Este año hemos vivido un tiempo de Adviento especialmente intenso y hermoso en nuestras misiones en Cuba.

En Placetas, después de tres años de trabajos, redoblamos los esfuerzos para reabrir nuestra iglesia antes de Navidad. Con inmensa alegría, la comunidad pudo volver al templo para el cuarto domingo de Adviento. La iglesia estaba llena y en cada rincón se respiraba un ambiente de fiesta y esperanza.

En Cienfuegos, fue nuestra segunda Navidad en el lugar, y fue una gran alegría acoger al Niño Jesús junto a una comunidad que conocemos mejor y que no deja de crecer.

Retomar una tradición latinoamericana: la Posada

También retomamos una hermosa tradición latinoamericana, que se había perdido en Cuba: la Posada. La víspera de Navidad, a imagen de María y José, nuestros adolescentes recorrieron las casas del barrio tocando a las puertas.
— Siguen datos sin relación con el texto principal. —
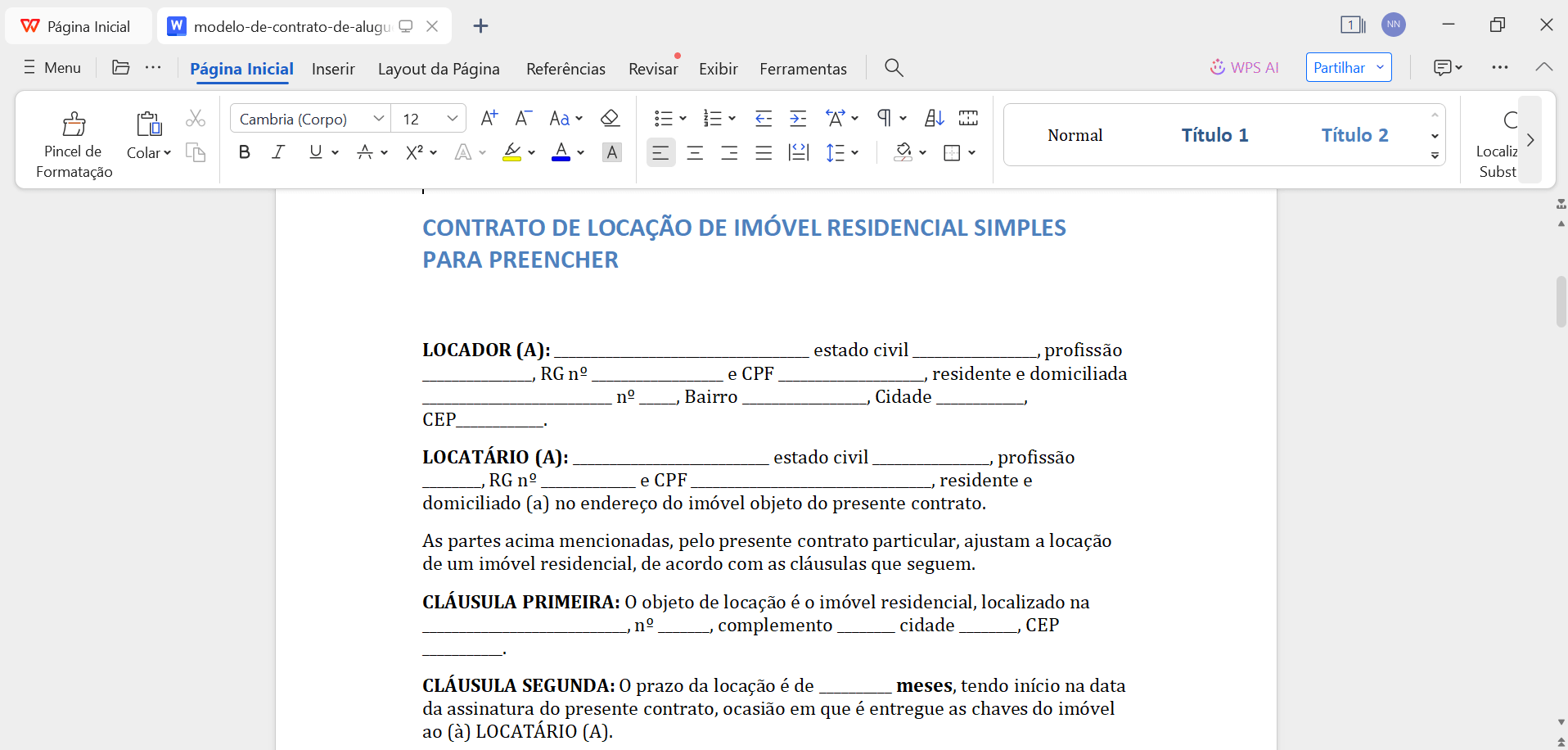Open the Cambria font name dropdown

[378, 118]
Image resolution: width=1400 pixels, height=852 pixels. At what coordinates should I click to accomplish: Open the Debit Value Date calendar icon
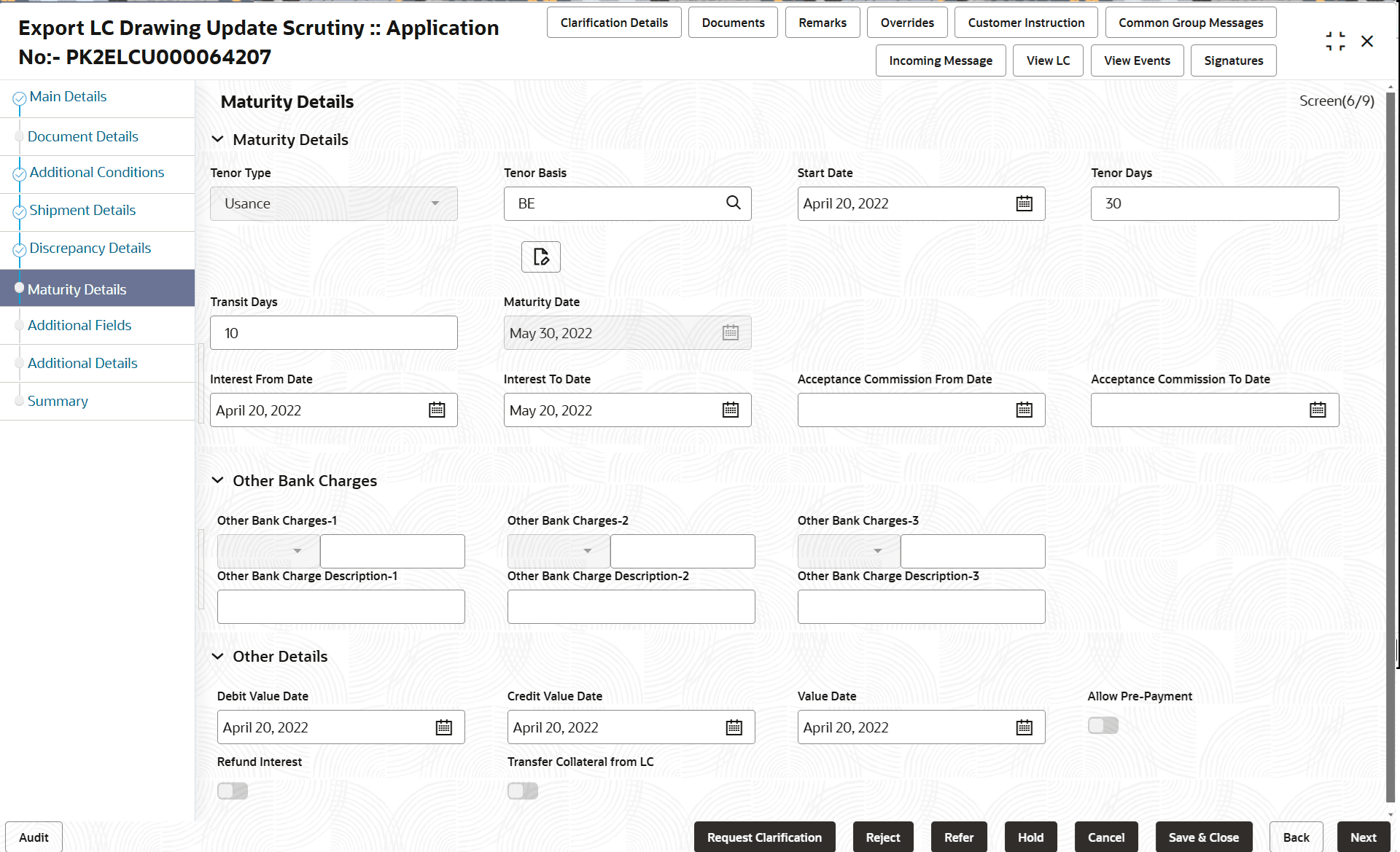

Después del pequeño diálogo tradicional, con tres rechazos “simulados”, finalmente se abrían las puertas para cantar villancicos y llevar alegría y calor humano, especialmente a las personas mayores o que viven solas.

La Misa de Navidad

La noche del 24, todo estaba listo: los coros habían ensayado sus cantos más hermosos, los monaguillos se habían adaptado a la nueva iglesia, y la Misa de Navidad en Placetas se celebró en un ambiente festivo y fraterno.
El Niño Jesús llegó al pesebre al son de las maracas y los panderos cubanos, signo vivo de nuestra cultura y de la alegría de la Navidad en Cuba.